By Edited by Ian Christopher Levy, Gary Macy and Kristen Van Ausdall
The Eucharist within the eu heart a long time used to be a multimedia occasion. before everything it used to be a drama, a festival, a liturgy. The atmosphere itself used to be striking. lovely paintings decorated titanic constructions. Underlying and helping the liturgy, the paintings and the structure was once a gently developed theological international of notion and trust. renowned ideals, spilling over into the paranormal, celebrated that presence in different tumultuous varieties. Church legislations regulated how some distance such perform may well move in addition to who used to be allowed to accomplish the liturgy and the way and while it'd be played. This quantity offers the medieval Eucharist in all its glory combining introductory essays at the liturgy, artwork, theology, structure, devotion and theology.
Contributors comprise: Celia Chazelle, Michael Driscoll, Edward Foley, Stephen Edmund Lahey, Lizette Larson-Miller, Ian Christopher Levy, Gerhard Lutz, Gary Macy, Miri Rubin, Elizabeth Saxon, Kristen Van Ausdall and Joseph Wawrykow.
Read Online or Download A Companion to the Eucharist in the Middle Ages PDF
Best nonfiction_5 books
- Reynolds's reinforced concrete designer's handbook
- Renewables Information 2010 (IEA Statistics)

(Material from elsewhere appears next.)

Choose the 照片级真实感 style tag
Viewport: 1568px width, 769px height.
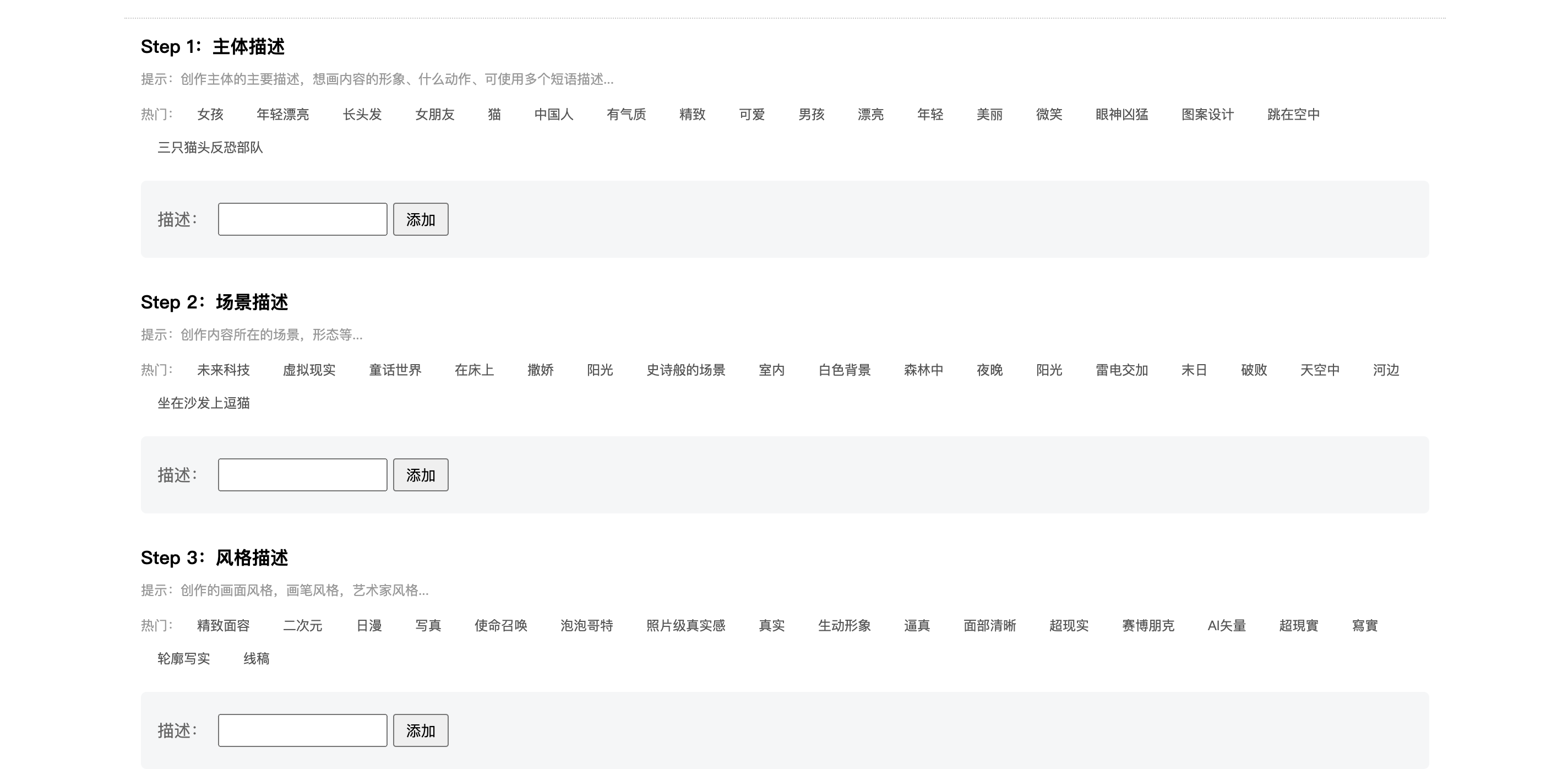(685, 626)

- Bonaventura Vulcanius, Brugge 1588-Leiden 1614: Papers
- Fitness and Wellness - 9e
- The ultimate frozen dessert book: a complete guide to gelato, sherbet, granita, and semifreddo, plus frozen cakes, pies, mousses, chiffon cakes, and more, with hundreds of ways to customize every recipe to your own taste
Extra resources for A Companion to the Eucharist in the Middle Ages
465), and Peter Chrysologus of Ravenna (bishop 433–450). 71 Several important archeological surveys have resulted in detailed information about the complex of buildings that supported the “Ambrosian Rite” of Milan,72 as well as the double-cathedral and However its differences are as remarkable as its similarities . ” The Origins of the Roman Rite, trans. Gordon P. Jeanes (Bramcote, Nottingham, 1991), p. 30. 69 Several scholars have acknowledged similarities of phrasing with known Eastern prayers, as well as similarities with Latin-language excerpts of eucharistic prayers, but without falling back on the unproven single source for which there is no extant third or fourth century text.

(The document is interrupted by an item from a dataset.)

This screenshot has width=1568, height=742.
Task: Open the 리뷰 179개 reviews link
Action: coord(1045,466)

Justin and Irenaeus write in Greek, Tertullian in Latin, and yet the second century/early third century similarities are interesting. Enrico Mazza, The Celebration of the Eucharist: The Origin of the Rite and the Development of Its Interpretation (Collegeville, 1999), pp. 111–115. 55 Especially Cyprian’s treatise “On the Lapsed” 15, 16 and Letter 63 to Cecil. See Worship in the Early Church: An Anthology of Historical Sources, ed. Lawrence Johnson (Collegeville, 2009). Also John D. Laurence, ‘Priest’ as Type of Christ: The Leader of the Eucharist in Salvation History According to Cyprian of Carthage (New York, 1984).
Some early liturgical practice is filtered through monastic ritual and preserved in the monastic customaries or ritual books. See the section on customaries (pp. 213–220) in Eric Palazzo, A History of Liturgical Books: From the Beginning to the Thirteenth Century, trans. Madeleine Beaumont (Collegeville, 1998). the liturgical inheritance of the late empire 17 to have first emerged in late second century North Africa11 and spread through Rome to many other areas within the Western part of the Roman Empire.